Pedal Osteitis is deterioration of the pedal bone (or coffin bone).

Interestingly, I have found the condition is most prevalent in geldings; it seems that after they are gelded their system generates more calcium in the bones of the lower leg, in particular the pedal bone or P3. Lack of frog pressure resulting in reduced blood circulation allows the porous P3 to become calcified, restricting the nerves and causing the horse to become concussion sensitive, particularly when nailing. I have noticed that geldings with Pedal Osteitis gain an erection during the nailing process of shoeing. When the hammering stops the erection disappears. This is a good guide to early detection of Pedal Osteitis.
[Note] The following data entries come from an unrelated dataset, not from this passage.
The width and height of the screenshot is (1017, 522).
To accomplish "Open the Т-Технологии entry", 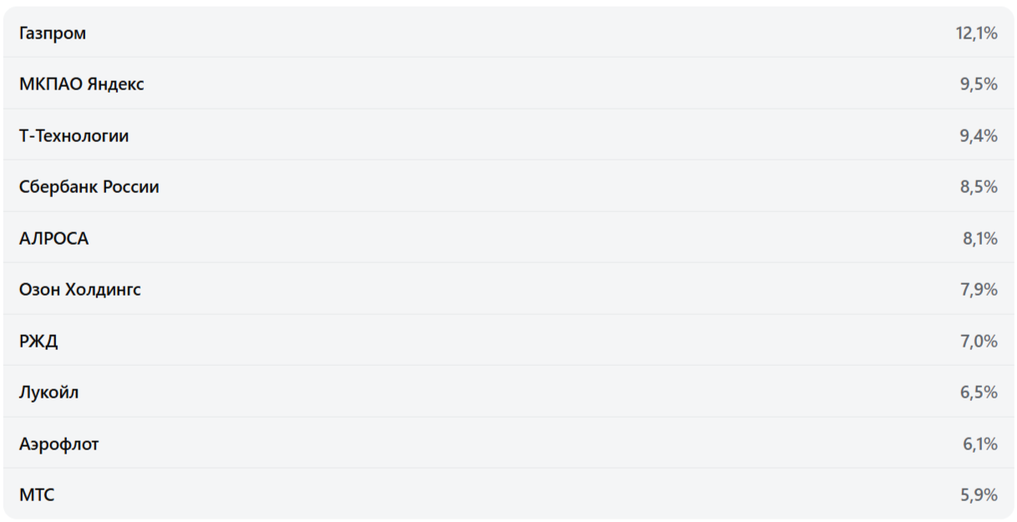I will pyautogui.click(x=74, y=136).
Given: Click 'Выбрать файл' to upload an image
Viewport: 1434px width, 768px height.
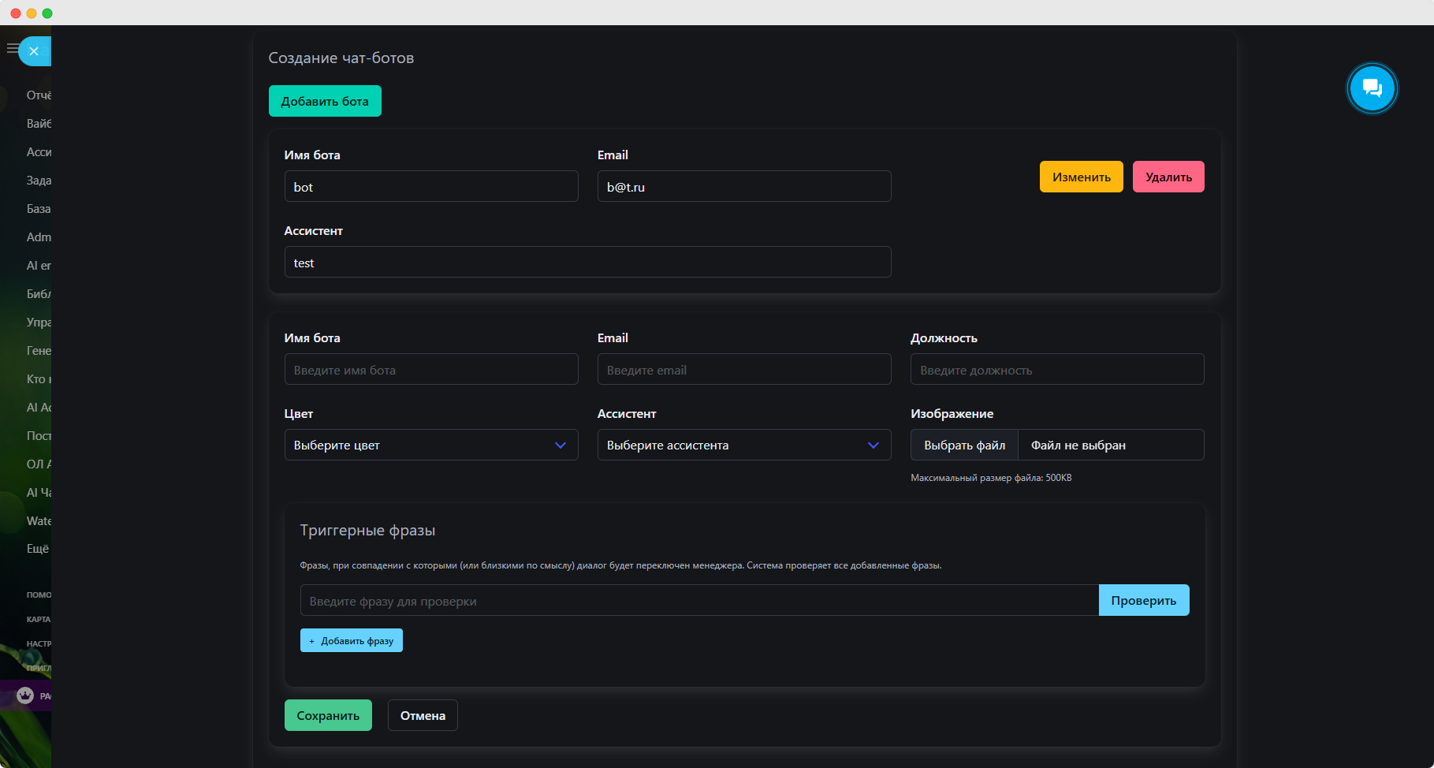Looking at the screenshot, I should (964, 445).
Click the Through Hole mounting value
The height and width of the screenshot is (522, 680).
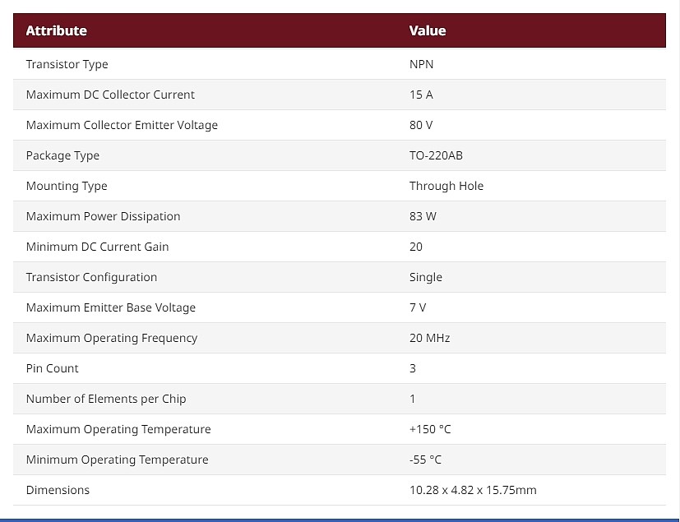point(446,186)
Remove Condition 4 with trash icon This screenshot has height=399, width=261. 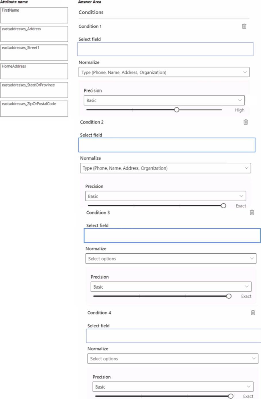click(x=253, y=312)
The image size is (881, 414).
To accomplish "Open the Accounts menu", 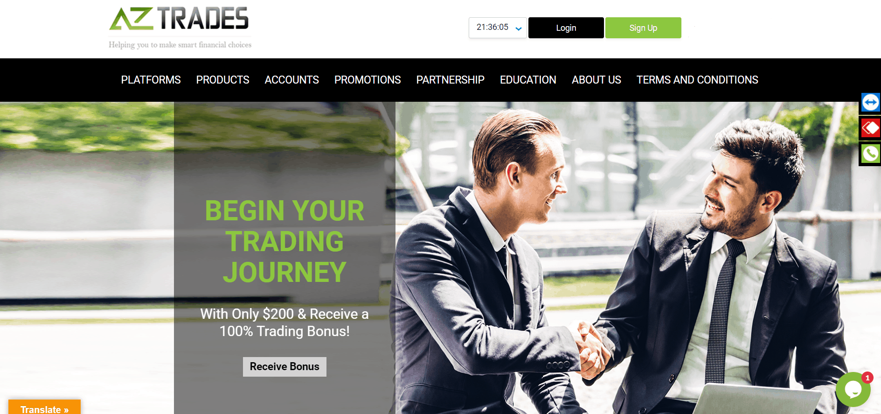I will coord(291,80).
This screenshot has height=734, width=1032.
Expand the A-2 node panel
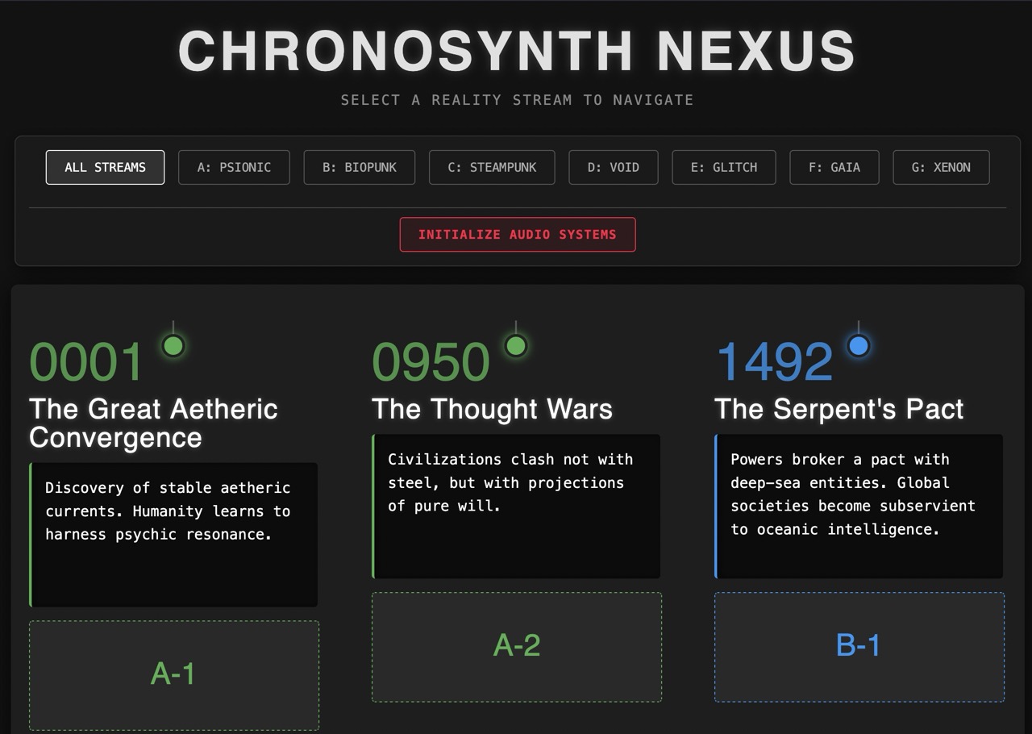pos(516,647)
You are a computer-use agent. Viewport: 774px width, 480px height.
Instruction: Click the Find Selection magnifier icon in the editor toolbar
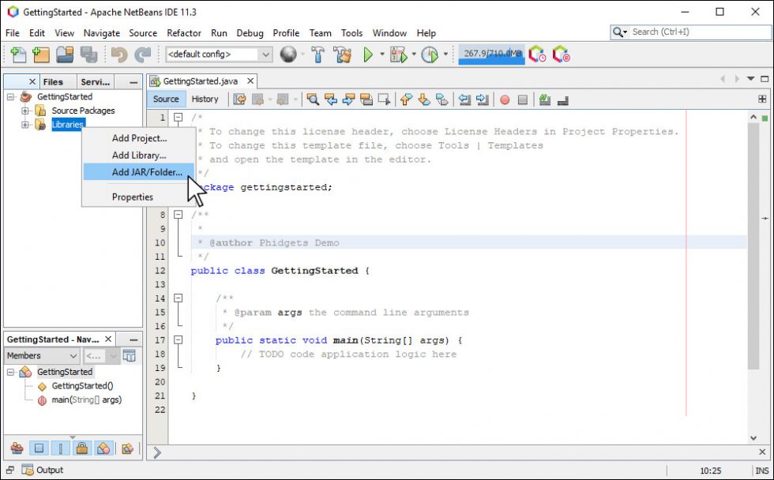(312, 99)
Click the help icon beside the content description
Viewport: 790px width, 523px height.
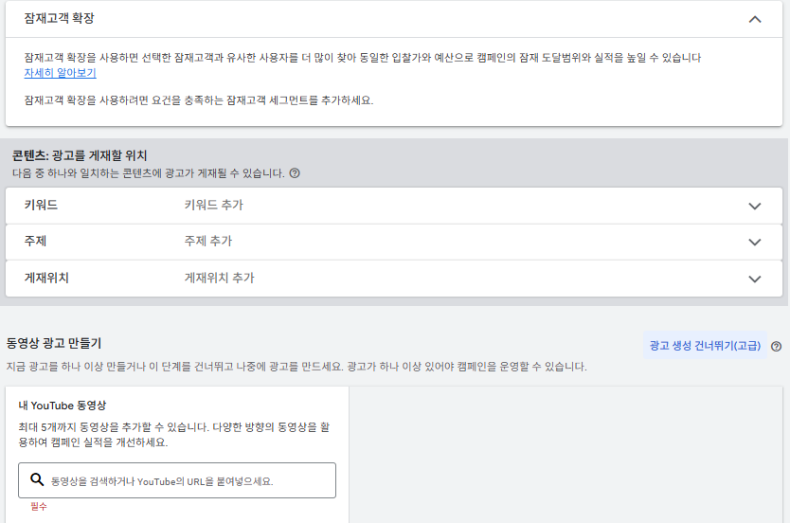point(295,173)
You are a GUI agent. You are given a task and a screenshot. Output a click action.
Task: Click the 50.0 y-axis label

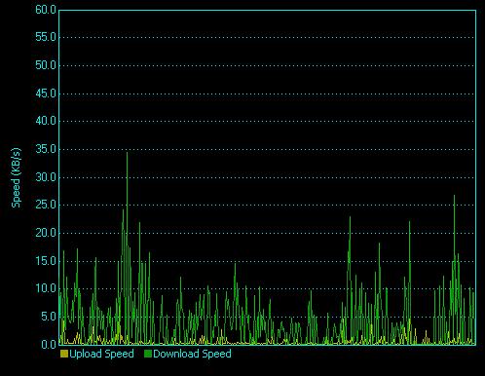[x=46, y=65]
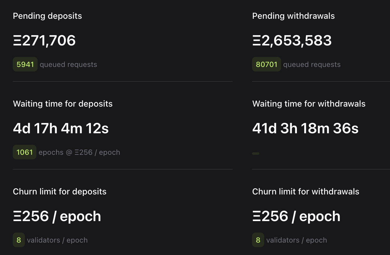The image size is (390, 255).
Task: Click the 4d 17h 4m 12s timer
Action: pos(61,128)
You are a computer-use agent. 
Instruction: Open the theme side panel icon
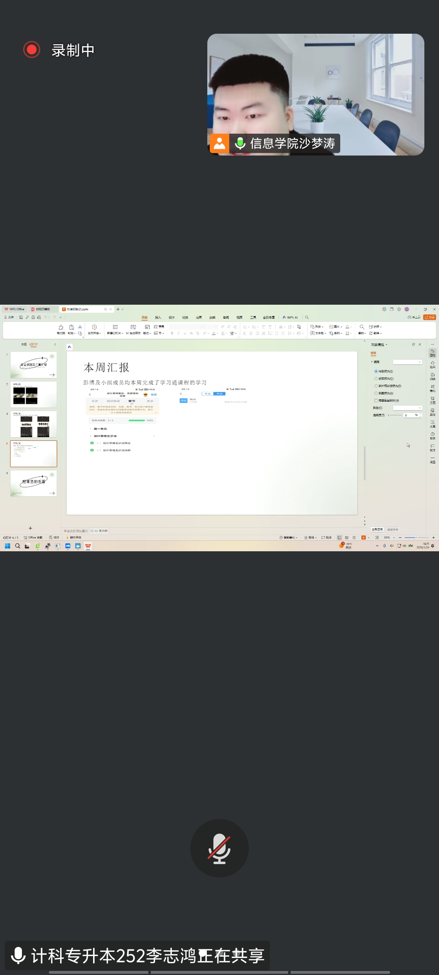pyautogui.click(x=432, y=400)
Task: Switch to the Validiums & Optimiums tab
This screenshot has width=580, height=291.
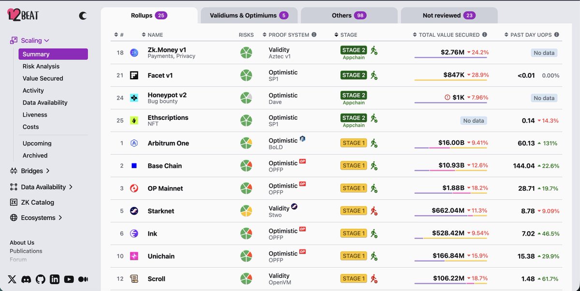Action: [x=249, y=15]
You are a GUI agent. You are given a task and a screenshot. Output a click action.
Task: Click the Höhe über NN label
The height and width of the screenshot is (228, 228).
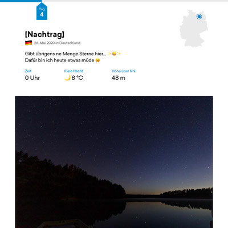tap(123, 71)
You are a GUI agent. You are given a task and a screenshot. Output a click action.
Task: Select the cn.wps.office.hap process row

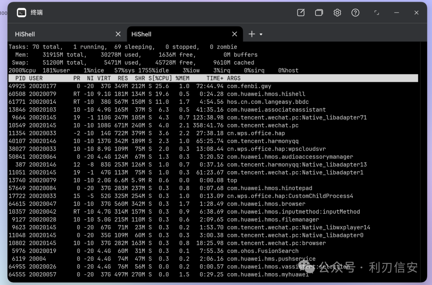(x=213, y=133)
Of special interest are the horses which show intermittent lameness, have good healthy hoof walls, show no reaction to hoof testers, work OK on soft ground but appear to jar up on solid surfaces, are unsound at the trot but canter and gallop freely.

These horses fit into a category of ‘Predictable Hoof Related Lameness’ – the age does not seem consistent as I have noted the condition in horses from two year olds upwards. They are identified as having quite upright pasterns or over long sloping pasterns, either of which can be considered to be slightly outside normal conformation and because of this, will cause the hoof to react in predictable ways.

In the normal correct leg, it is easy to maintain a balanced symmetrical hoof with a sole concavity, strong walls and frog contact with the ground; these hooves have good blood circulation and good weight bearing factors, so the horse remains sound whether shod or unshod.

By comparison the legs with a short upright pastern will consistently grow high heels which deprive the frog of the important ground contact and blood circulation in the hoof; the high heels will usually cause either a shortening of the toe or a flared toe (as in the club foot). Eventually the pedal bone will begin to deteriorate – this is Pedal Osteitis. It happens for two main reasons – no frog contact resulting in poor blood circulation, and also excessive concussion caused from the high heels which force the hoof to lift higher and drop shorter (very rough trot).

To guard against the early onset of Pedal Osteitis these hooves need to be lowered in the heels to six millimetres above the critical junction of the widest part of the frog to maintain correct frog function and circulation in the hoof, at around four weekly intervals depending on the growth rate.

The opposite conformation is the hoof with over long sloping pasterns – these hooves will always grow quickly at the toes and the heels run forwards and under. The long toes will flare causing the laminae to stretch (laminitis). This in turn puts stress on the front section of the pedal bone, resulting in inflammation and deterioration and fragmentation of the pedal bone, which again is Pedal Osteitis.

This is once again a high maintenance hoof which needs to be corrected at the toes (perhaps every four weeks maximum). A side benefit of controlling the toes is that the low heel will begin to form a normal angle which helps to control the angle of the pedal bone and slow down the rapid toe distortion and stress pressure in the front part of the hoof.

Many horse owners become confused when searching for the answers on treating Pedal Osteitis, as there are many opinions and options readily available, mostly regarding suitable types of shoes such as rolled toes, egg bars, heart bars, cushioned shoes and therapeutic underpads; if they offer some relief then that is great, but don’t lose sight of the primary cause of the problem which is long toes/low heel or high heels/short toes which stress the front of the hoof or deprive frog contact respectively.

A plan of action which has worked for a lot of critical cases is to first trim the hoof correctly to establish frog contact, then to eliminate all flaring at the toe, taking care to maintain a concave sole. Then fit a low profile shoe short at the toe for easy break over, and feed a high calcium supplement for three months. Follow up x-rays have shown that the pedal bone has in many cases returned to normal and the lameness is gone.

It is also important to stick to a regular hoof maintenance schedule with these types of conformation related hoof distortions, to avoid the cause before it starts to have any effect again.

Apple cider vinegar is also a good and reliable supplement to keep the horse’s lower leg joints and pedal bones healthy. So many horse owners feel exasperated after having spent huge amounts of money following a diagnosis of Pedal Osteitis along with complicated shoeing procedures only to find that the horse is still not sound, because the primary cause of the problem has simply not been corrected.